--- START OF Reading passage ---

After disappointing investors on Thursday with a lower-than-expected outlook, Manley is under pressure to keep a commitment to reinstate dividend payments for the first time in a decade even as he struggles to engineer a turnaround in Europe and Asia.

Fiat Chrysler shares plunged as investors registered disappointment with its latest results. The company pointed to stronger earnings growth in North America, which is its largest and most profitable market, but analysts fixated on higher-than-expected costs in the region in the fourth quarter.

The Italian-American automaker’s full year forecast for 6.7 billion euros (US$7.6 billion) in adjusted earnings before interest and taxes fell well below targets that ranged as much as 28 per cent higher. The stock drop was the worst since July 25, shortly after Manley took over from an ailing Sergio Marchionne.

Manley, 54, is battling issues left over from the Marchionne reign, as well as new ones that have emerged on his watch. The Chinese market weakened substantially in the second half of the year, and the automaker had difficulty ramping up production of a new Ram truck.

Lessons Learned

“We’ve learned some lessons in 2018 and encountered some new challenges,” Manley said on a call with analysts. “We are starting the year with new leadership team members with the experience and the mandate to improve our operations.”

Fiat shares were down 12 per cent at 3:00 p.m. in New York. They’ve declined 20 per cent since Manley made his debut with investors in July.

Fiat Chrysler expects full-year earnings of 2.70 euros a share, down from 3.00 euros a share in 2018. That gloomier outlook contrasts with forecasts for growth this year from Detroit rivals General Motors Co. and Ford Motor Co., despite similar headwinds.

“Even if FCA’s problems and 2019 pressures can be attributed to external factors, common across the industry, it’s inevitable that concerns about management and strategy will now intensify,” Max Warburton, an analyst with Sanford C. Bernstein & Co., wrote in a note to clients.

The automaker posted strong quarterly profit and sales gains in North America, but costs failed to come down as much as it predicted last year, causing it to miss analysts’ earnings expectations. Manley had said expenses would come down as the company completed its ramp-up of a new Ram 1500 full-size pickup, but those savings failed to materialize, Demian Flowers, an analyst with Commerzbank, said in an email.

--- END OF Reading passage ---
--- START OF Record set ---

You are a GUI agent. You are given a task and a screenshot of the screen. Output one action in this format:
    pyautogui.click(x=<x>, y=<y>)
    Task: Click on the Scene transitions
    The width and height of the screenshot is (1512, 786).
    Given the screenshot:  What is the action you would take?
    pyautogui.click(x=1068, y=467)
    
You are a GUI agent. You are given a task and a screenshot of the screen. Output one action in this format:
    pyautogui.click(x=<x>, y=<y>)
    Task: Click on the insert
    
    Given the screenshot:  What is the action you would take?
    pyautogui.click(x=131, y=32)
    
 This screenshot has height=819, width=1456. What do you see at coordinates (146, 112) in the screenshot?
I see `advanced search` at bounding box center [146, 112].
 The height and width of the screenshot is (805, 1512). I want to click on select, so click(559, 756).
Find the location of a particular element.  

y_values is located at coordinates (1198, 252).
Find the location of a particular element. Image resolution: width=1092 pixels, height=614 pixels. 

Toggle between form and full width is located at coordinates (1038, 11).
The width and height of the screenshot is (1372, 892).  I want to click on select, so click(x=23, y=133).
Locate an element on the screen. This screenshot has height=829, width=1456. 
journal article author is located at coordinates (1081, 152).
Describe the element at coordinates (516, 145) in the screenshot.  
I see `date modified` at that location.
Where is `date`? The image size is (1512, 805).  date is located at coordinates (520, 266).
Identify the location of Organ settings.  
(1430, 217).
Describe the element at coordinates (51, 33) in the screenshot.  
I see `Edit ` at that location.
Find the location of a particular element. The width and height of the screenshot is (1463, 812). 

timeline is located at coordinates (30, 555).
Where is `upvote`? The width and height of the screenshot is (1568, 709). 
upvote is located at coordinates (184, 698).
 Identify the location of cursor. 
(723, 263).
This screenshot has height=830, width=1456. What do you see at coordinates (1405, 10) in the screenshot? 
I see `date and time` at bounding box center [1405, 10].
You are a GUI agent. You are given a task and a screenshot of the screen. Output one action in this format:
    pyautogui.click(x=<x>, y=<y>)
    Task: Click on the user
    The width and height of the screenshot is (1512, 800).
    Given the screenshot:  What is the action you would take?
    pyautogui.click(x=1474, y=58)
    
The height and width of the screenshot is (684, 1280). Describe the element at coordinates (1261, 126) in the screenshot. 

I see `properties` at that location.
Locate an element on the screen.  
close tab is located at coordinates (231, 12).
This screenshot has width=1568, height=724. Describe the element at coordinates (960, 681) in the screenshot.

--- END OF Record set ---

Exercise – According to the Fiat Chrysler article, what full-year earnings per share does the company expect? Rely only on the Fiat Chrysler article, not on the material.

Response below – 2.70 euros a share, down from 3.00 euros a share in 2018.